In th example above, the HighCPUUsage
alert will only fire if the average CPU usage remains above 80% for 10 minutes continuously. This duration ensures that temporary spikes in CPU usage do not trigger unnecessary alerts and provides a more reliable and meaningful notifications.
Including the for
clause in alerting rules prevents race conditions and mitigates the impact of transient issues, such as scrape timeouts or temporary network disruptions. These problems might cause individual scrapes to fail, leading to false-positive alerts.
Alert States
Alerts in Prometheus can exist in one of three states, depending on their evaluation results over time. These states help track the lifecycle of an alert.
-
Inactive: The alert condition is not met, and the alert remains dormant.
-
Pending: The alert condition is met, but the
for
clause duration has not yet elapsed. -
Firing: The alert condition has been met continuously for the
for
clause duration, and the alert is now active.
Labels
Labels can be added to alerts to classify and provide context, making them easier to organize and filter. They are also used by Alertmanager to group, match, and route specific alerts for notification or silencing.
groups:
- name: example-rules
rules:
- alert: HighCPUUsage
expr: avg(rate(cpu_usage_seconds_total[5m])) by (instance) > 0.8
for: 10m
labels:
severity: critical
annotations:
summary: "High CPU usage detected"
description: "Instance {{ .Labels.instance }} has exceeded 80% CPU usage for over 10 minutes."
Annotations
Annotations can be used to provide additional context for alerts, such as descriptions or helpful links.
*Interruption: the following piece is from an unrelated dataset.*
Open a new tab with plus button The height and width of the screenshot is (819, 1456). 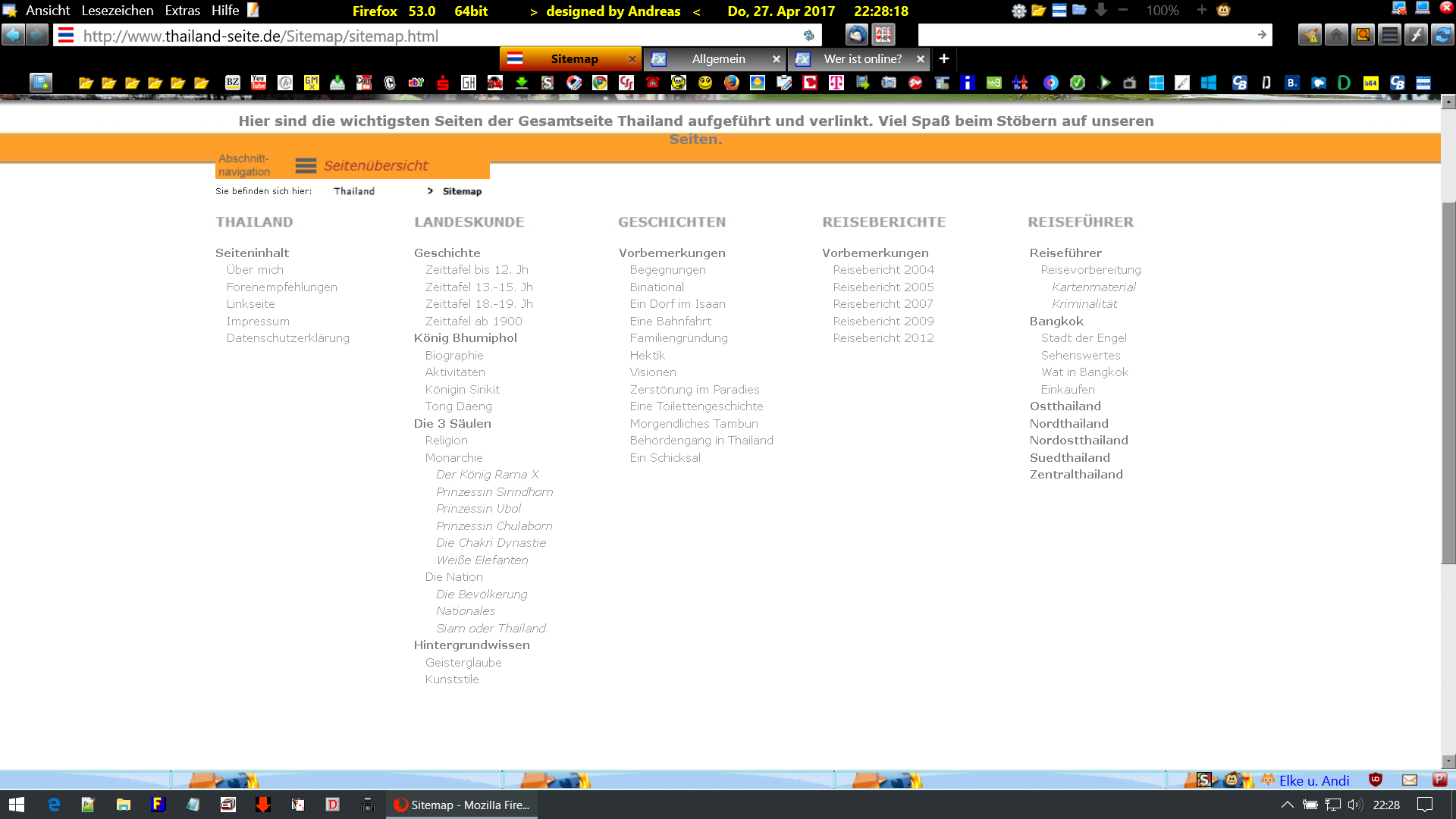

These are primarily used to include detailed information in alert notifications sent by Alertmanager. Unlike labels, annotations cannot be used to classify or match alerts for triggering notifications.
Annotations are templated using Go templating language:
-
To get alert label:
{{.Labels}}
-
To get instance label:
{{.Labels.instance})
-
To get the firing sample value:
{{.Value})
In the example below, thes rule triggers an alert called HighMemoryUsage
when the average memory usage (memory_usage_bytes
) over the last 5 minutes exceeds 80 bytes for an instance and persists for 10 minutes.
groups:
- name: example-rules
rules:
- alert: HighMemoryUsage
expr: avg(rate(memory_usage_bytes[5m])) by (instance) > 80
for: 10m
labels:
severity: warning
annotations:
summary: "High Memory Usage Alert"
description: "Instance {{ .Labels.instance }} is using {{ .Value }} bytes of memory, which exceeds the threshold."
details: "Check logs and performance metrics for {{ .Labels.instance }} to diagnose the issue."